Nerandomilast has demonstrated significant potential in reducing lung inflammation and fibrosis in experimental models of idiopathic inflammatory myopathy-associated interstitial lung disease (IIM-ILD). This autoimmune condition, marked by progressive lung damage, currently has limited treatment options.
Researchers explored nerandomilast, a phosphodiesterase 4B inhibitor, as a therapeutic agent. Studies in a preclinical mouse model of IIM-ILD showed that nerandomilast treatment led to marked improvements. Key findings included reduced muscle inflammation, pulmonary fibrosis, and overall lung inflammation.
Further analysis revealed nerandomilast's direct impact on immune cells in the lungs. The drug decreased B cell infiltration and proliferation, lowered the activation marker BAFF, and suppressed B cell differentiation into plasma cells. Serological tests also indicated a reduction in anti-Jo-1 autoantibodies, pointing to a dampening of autoimmune activity.

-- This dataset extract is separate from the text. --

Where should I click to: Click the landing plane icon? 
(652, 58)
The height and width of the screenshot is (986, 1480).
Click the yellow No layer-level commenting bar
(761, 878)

Mechanistically, nerandomilast was found to increase cyclic adenosine monophosphate levels in lung tissue, inhibiting critical signaling pathways like PI3K/AKT, NF-κB, and STAT3 in B cells. This suggests the drug effectively modulates immune signaling networks responsible for B cell activation and pathogenic antibody production. These findings position nerandomilast as a promising therapeutic candidate for IIM-ILD, meriting further investigation.